Entendemos por inconstitucional esse dispositivo que, não raro, vem sendo copiado nas legislações ambientais municipais.
Ora, exigir o recolhimento da multa aplicada como pressuposto de admissibilidade de defesa ou de recurso contra a aplicação da penalidade que resultou na multa constitui-se em cerceamento de defesa do empreendedor que, eventualmente não dispondo da quantia exigida, não poderá se defender, valendo o que lhe foi imposto unilateralmente pelo Estado.
Em situação bem semelhante, de exigência, por parte do INSS, de depósito prévio, e por parte da Receita Federal, de arrolamento de bens como pressuposto de admissibilidade de recurso, o STF assim se pronunciou, declarando a inconstitucionalidade de tais exigências:
“A exigência de depósito ou arrolamento prévio de bens e direitos como condição de admissibilidade de recurso administrativo constitui obstáculo sério (e intransponível, para consideráveis parcelas da população) ao exercício do direito de petição (CF, art. 5º, XXXIV), além de caracterizar ofensa ao princípio do contraditório (CF, art. 5º, LV). A exigência de depósito ou arrolamento prévio de bens e direitos pode converter-se, na prática, em determinadas situações, em supressão do direito de recorrer, constituindo-se, assim, em nítida violação ao princípio da proporcionalidade.” (ADIN nº 1.976/DF, relator Ministro Joaquim Barbosa)
Podemos vislumbrar essa situação se repetindo também no que tange à exigência de recolhimento da multa imposta como pressuposto para apresentação de defesa e recurso contra aplicação de penalidades em matéria ambiental.
Vale ressaltar, ainda, que a legislação acima referida e, por conseqüência, várias legislações municipais, apresenta como alternativa ao recolhimento da multa, a assinatura de “Termo de Compromisso firmado pelo infrator com a SEMAD ou suas entidades vinculadas, obrigando o recorrente a eliminar as condições poluidoras e à reparação dos danos eventualmente causados no prazo fixado no Termo de Compromisso”.

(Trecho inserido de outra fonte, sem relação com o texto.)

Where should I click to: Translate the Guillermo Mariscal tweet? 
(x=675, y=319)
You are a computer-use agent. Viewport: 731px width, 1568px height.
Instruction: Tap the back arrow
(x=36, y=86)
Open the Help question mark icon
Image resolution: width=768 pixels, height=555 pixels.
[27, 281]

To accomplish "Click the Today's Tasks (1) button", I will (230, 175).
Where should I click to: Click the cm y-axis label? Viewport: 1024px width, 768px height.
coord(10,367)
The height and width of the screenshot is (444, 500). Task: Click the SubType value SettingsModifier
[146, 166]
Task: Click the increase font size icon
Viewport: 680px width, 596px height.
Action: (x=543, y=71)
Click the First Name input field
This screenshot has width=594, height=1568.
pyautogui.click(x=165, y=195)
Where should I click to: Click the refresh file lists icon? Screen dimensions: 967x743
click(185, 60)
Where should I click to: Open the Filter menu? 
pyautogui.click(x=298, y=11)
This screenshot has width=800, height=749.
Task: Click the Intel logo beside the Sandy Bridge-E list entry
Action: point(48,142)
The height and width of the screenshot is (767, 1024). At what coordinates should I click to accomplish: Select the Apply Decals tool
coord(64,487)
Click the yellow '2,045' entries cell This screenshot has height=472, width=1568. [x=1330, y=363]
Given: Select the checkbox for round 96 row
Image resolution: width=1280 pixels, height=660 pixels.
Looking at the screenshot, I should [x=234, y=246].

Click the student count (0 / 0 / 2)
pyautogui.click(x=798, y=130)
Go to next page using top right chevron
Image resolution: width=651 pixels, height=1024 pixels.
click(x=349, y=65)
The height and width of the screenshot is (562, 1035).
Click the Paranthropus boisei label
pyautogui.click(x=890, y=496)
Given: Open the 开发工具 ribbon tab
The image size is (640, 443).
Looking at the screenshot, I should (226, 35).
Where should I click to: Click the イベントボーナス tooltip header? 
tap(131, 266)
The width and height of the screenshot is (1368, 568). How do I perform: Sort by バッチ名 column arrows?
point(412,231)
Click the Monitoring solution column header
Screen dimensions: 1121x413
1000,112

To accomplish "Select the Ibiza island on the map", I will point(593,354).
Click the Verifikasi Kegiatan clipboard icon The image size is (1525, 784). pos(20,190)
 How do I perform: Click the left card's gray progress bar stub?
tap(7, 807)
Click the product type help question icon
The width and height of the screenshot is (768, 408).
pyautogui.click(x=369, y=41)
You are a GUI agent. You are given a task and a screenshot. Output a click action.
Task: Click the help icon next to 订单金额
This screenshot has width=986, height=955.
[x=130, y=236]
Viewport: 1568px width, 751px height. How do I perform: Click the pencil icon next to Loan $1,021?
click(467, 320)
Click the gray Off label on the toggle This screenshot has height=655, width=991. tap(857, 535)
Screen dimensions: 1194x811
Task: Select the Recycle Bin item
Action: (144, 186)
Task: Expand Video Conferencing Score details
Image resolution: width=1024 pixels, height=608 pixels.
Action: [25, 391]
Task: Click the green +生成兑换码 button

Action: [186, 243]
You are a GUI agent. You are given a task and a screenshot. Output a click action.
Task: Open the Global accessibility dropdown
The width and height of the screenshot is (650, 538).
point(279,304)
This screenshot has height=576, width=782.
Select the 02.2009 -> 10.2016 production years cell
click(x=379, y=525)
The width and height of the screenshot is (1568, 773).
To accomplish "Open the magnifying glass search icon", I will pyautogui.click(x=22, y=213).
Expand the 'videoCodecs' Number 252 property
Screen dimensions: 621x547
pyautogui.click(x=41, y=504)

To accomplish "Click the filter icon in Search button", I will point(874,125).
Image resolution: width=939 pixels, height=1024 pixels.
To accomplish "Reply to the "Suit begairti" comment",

Ora, diante da situação posta, de recolhimento do valor da multa aplicada ou não recebimento da defesa ou recurso, a “opção” de assinatura do referido Termo de Compromisso constitui-se verdadeira coação ao empreendedor e, por vezes, esvazia a própria defesa, fazendo com que o empreendedor se comprometa com ações que desconhece e que, inclusive, podem ser mudadas tendo em vista a defesa ou recurso pendente.
Deste modo, entendemos como questionáveis as exigências acima, cabendo ao empreendedor recorrer ao judiciário para não ter de se submeter a elas.